“Everything needs to change, so everything can stay the same,” said that archetypical European character of Sicilian prince Fabrizio Corbera in the novel The Leopard. In his race to outpace the Eurosceptic threat posed by the UK Independence Party to Conservatives’ voter support, prime minister David Cameron may end up with a country effectively rejecting its European Union membership–much to the US’ chagrin. But some problems of the British economy will remain profoundly continental.
For instance, the banks. According to the regulator, the Prudential Regulation Authority, the UK’s financial system suffers a capital deficit of up to £25 billion, a gap that must be covered in 2013 to reach the minimum 7 percent core tier 1 capital ratio target. RBS, Lloyds and Barclays would have already begun the hunt of resources with asset sales (St James Place, Scottish Widows Investment, Citizens) and convertible bonds.
Indeed, risk agency Moody’s recent downgrade to junk status of Co-op Bank set a reminder of British banks’ troubles, analysts at Santander said Tuesday in a report.
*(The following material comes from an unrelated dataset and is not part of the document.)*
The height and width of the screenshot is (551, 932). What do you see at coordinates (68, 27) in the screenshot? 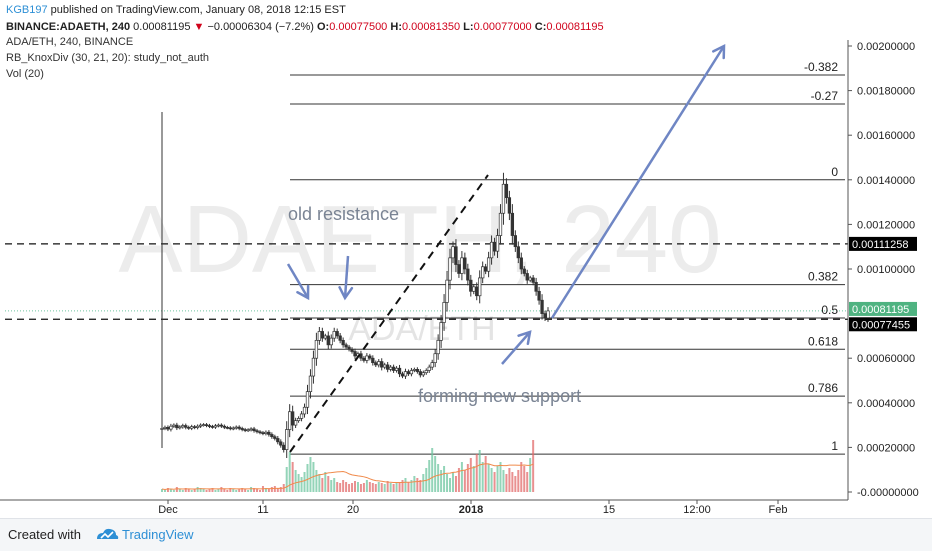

Co-op Bank has a 6.7 percent core capital level, 1 percentage point below the European average, and its late-payment rates have increased by 2.6 percentage points since last year to 10.7 percent in the main portfolio–it is 28 percent in the non-core portfolio. Moody’s also explained that profitability expectations look weak.
Co-op’s capital deficit is relatively small, of some £1 billion, but this limited size means nothing when “there are no recapitalisation alternatives,” Santander experts remarked. The bank has no access to the equity market, but although it has admitted solvency constrictions, it says it could use its insurance business and other assets to deal with them–a sale would bring in up to £800 million.
Whichever the solution is chosen, Co-op has adamantly refused the idea of needing a public cash injection. Even so, this is a story that will help little to improve banks’ image among the British people, not unlike what happens to its EU neighbours. Lloyds research proves the trend: over one quarter of students (28%) surveyed for a recruiting paper said they would be “too embarrassed to tell friends if they are going to work in a bank.” 41% of students responding to the survey distrust banks and financial services providers and 56% trust banks less than they did five years ago. One in every two students questioned (58%) thinks that an organisation’s reputation will influence their career decision.
“We need to take steps as a sector towards rebuilding our reputation through how we behave and what we do,” noted Lloyds CEO António Horta-Osorio, “the next generation should see banking as an industry that helps to build economic wealth and is playing its part as a useful member of our local communities.”